Orbital metastases have been reported in 2–5% of the patients with systemic cancer.1 Orbital metastases are more common with carcinomas than with sarcomas or melanomas. In a study by Valenzuela et al., it was shown that most of the orbital metastases presented in patients with a known primary disease (85%) and orbit was the first presentation in only 15% of the cases.2 Breast cancer commonly metastasises to the bones (ribs, spine, pelvis, and long bones of arms and legs), lung, liver, and brain.3 The head and neck region is an infrequent location for breast cancer metastasis. However, among the cases of orbital metastasis, the most common site of the primary cancer is the breast in women, accounting for 28% – 53% of cases.2,4 Breast cancer mostly metastasises to the fat and muscles in the orbit and involvement of the bony orbital wall is rare.2,5

Breast cancer metastasis to the sphenoid has been rarely reported in the literature. Details of such cases is presented in Table 1. In all these cases, the treatment given was generally palliative to relieve symptoms. This points towards the fact that the prognosis is poor in patients with sinus metastasis from the breast.

Table 1.

Summary of reported cases

Study Age Histological variety Presentation Treatment Outcome
Hiromura et al.6 54 years N/A Presented 7 months after mastectomy and adjuvant chemotherapy with left oculomotor nerve palsy Chemotherapy Patient died 2 months later due to liver metastasis
Xiong et al.7 67 years ER, PR and HER2 negative intra-ductal breast cancer Presented 5 years after the initial diagnosis of breast cancer with right-sided pain and numbness of the face and impaired vision Chemotherapy and radiotherapy Liver and vertebral metastases 32 months later
Imre et al.8 43 years ER and PR positive and HER2 negative breast cancer Presented with orbital apex syndrome Palliative radiotherapy Died 4 months later
Johnston et al.9 75 years ER and PR positive adenocarcinoma of breast Presented 20 years after initial diagnosis with right-sided nasal blockage and pain Chemotherapy N/A
Walker et al.10 62 years ER and PR positive and HER2 negative Presented 4 years after the initial diagnosis of breast cancer with left lateral rectus palsy, ptosis and right-sided nystagmus Radiotherapy N/A
Davey et al.11 75 years ER and PR positive and HER2 negative Presented two years after the initial diagnosis of breast cancer with diplopia and incomplete sixth cranial nerve palsy Radiotherapy Died 1 month later

ER = Oestrogen receptor; PR = Progesterone receptor; HER = Human epidermal growth factor receptor 2; N/A = data not available

Our case is one of the rarer manifestations of metastatic breast cancer wherein the metastasis involved the orbit, the orbital metastasis was the initial presentation (even before the diagnosis of breast cancer was made), and the metastasis involved the orbital wall rather than the fat and muscles of the orbit.

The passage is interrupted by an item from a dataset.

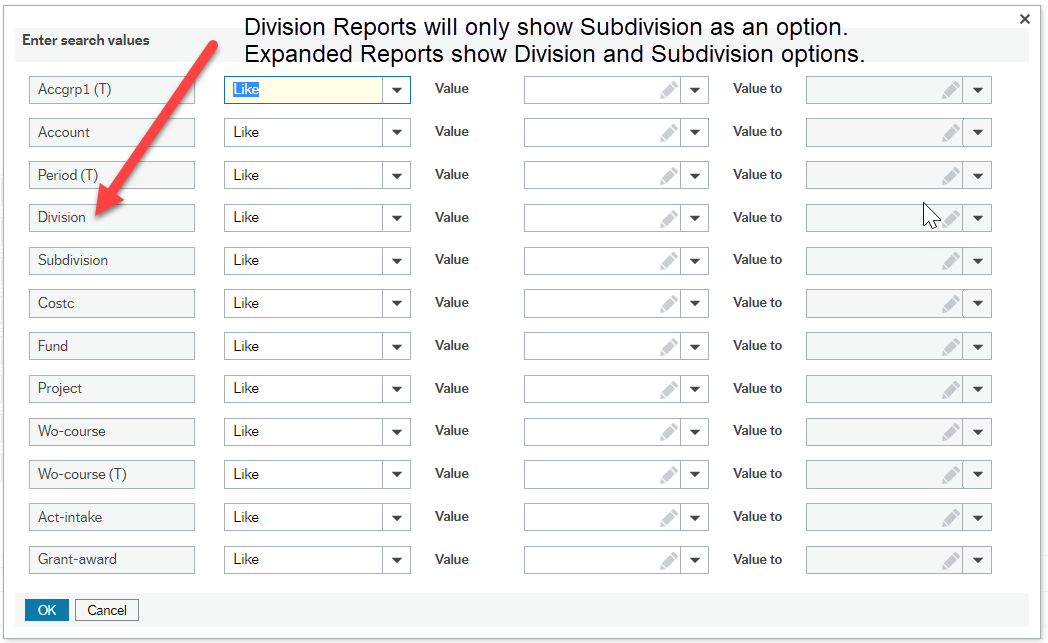This screenshot has width=1048, height=643.
Task: Open the Act-intake Like operator dropdown
Action: tap(397, 518)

In the current case, the presence of progressive, painful ophthalmoplegia with proptosis, and the presence of lytic lesions on MRI pointed towards a possible underlying malignancy. A thorough systemic examination should be undertaken in such cases to look for the primary tumour. Ophthalmologists can play a crucial role in the diagnosis and prompt referral of patients with metastatic orbital cancer.

Funding Statement

The authors reported there is no funding associated with the work featured in this article.

Disclosure statement

No potential conflict of interest was reported by the authors.